→ **Task instructions**:
Print a faithful copy of the data below, word for word, with the pictures left out.

→ **Screenshot grounding data**:

* * * * * * * * *

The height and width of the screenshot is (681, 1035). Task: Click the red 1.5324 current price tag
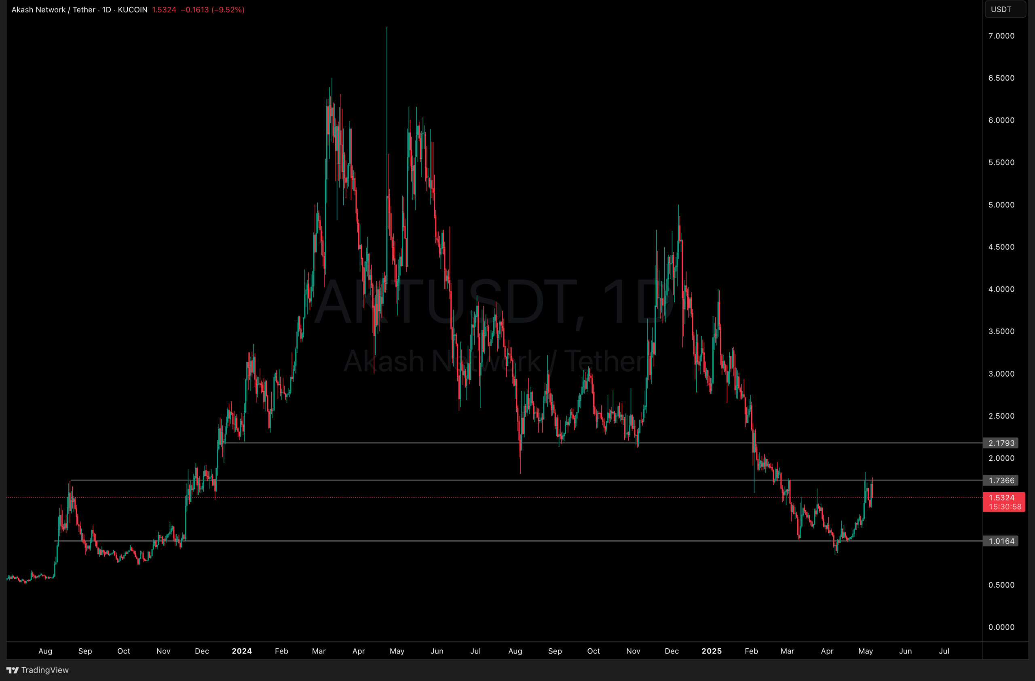coord(1002,498)
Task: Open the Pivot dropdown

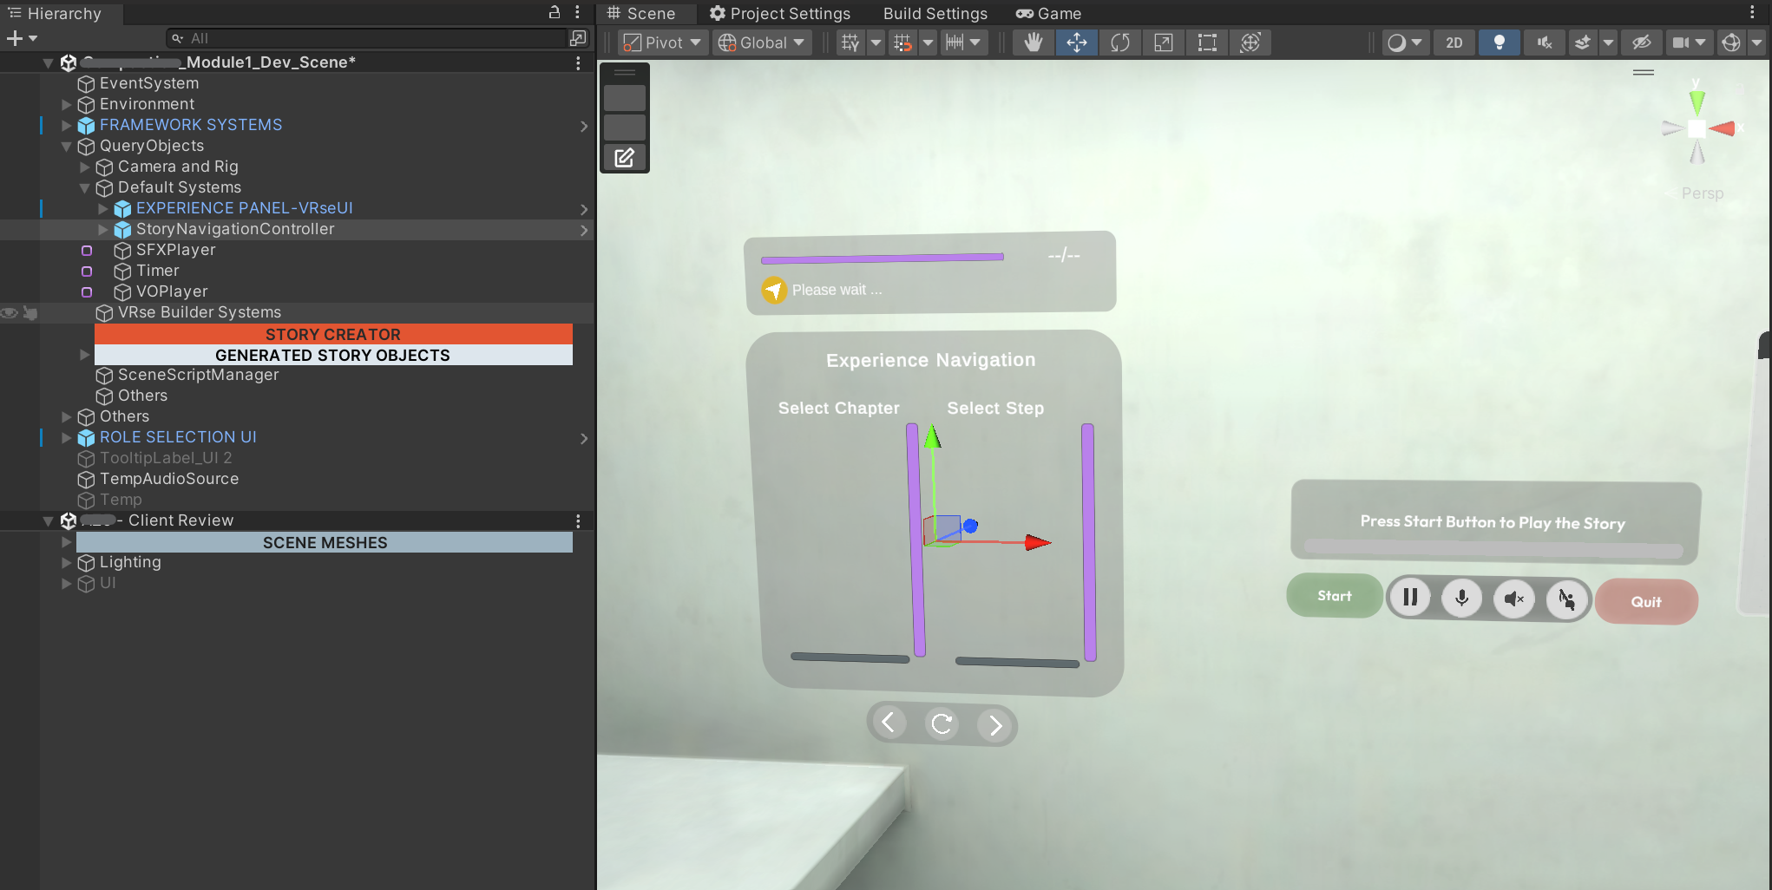Action: (661, 42)
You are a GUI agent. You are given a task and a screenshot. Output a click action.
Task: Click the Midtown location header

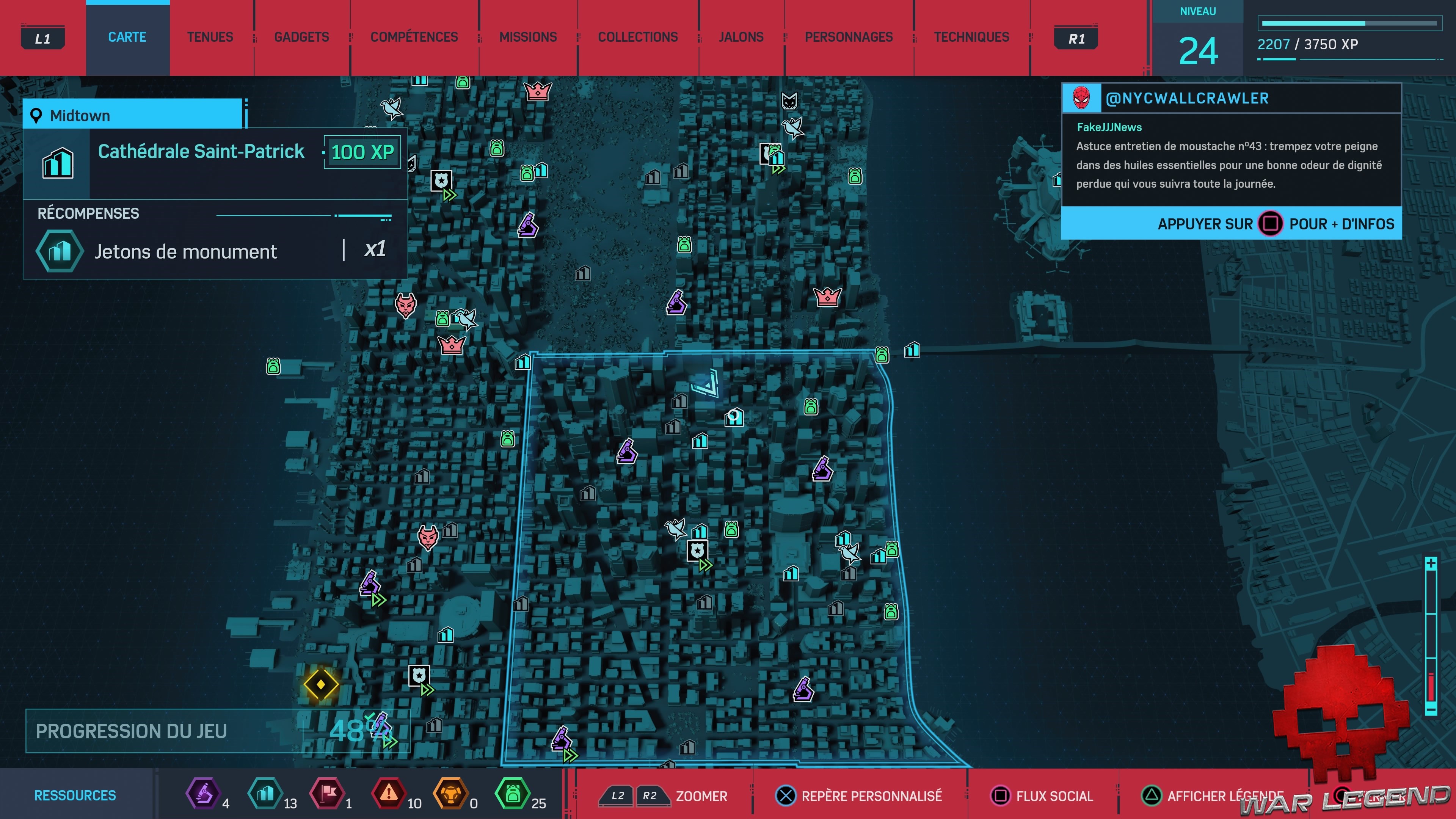[133, 115]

* * * * * * * * *

→ **Solution for this problem**:
The height and width of the screenshot is (681, 1035). Task: Click the red 1.5324 current price tag
coord(1002,498)
Task: Open the Pivot dropdown

Action: (661, 42)
You are a GUI agent. You are given a task and a screenshot. Output a click action.
Task: Click the Midtown location header

[133, 115]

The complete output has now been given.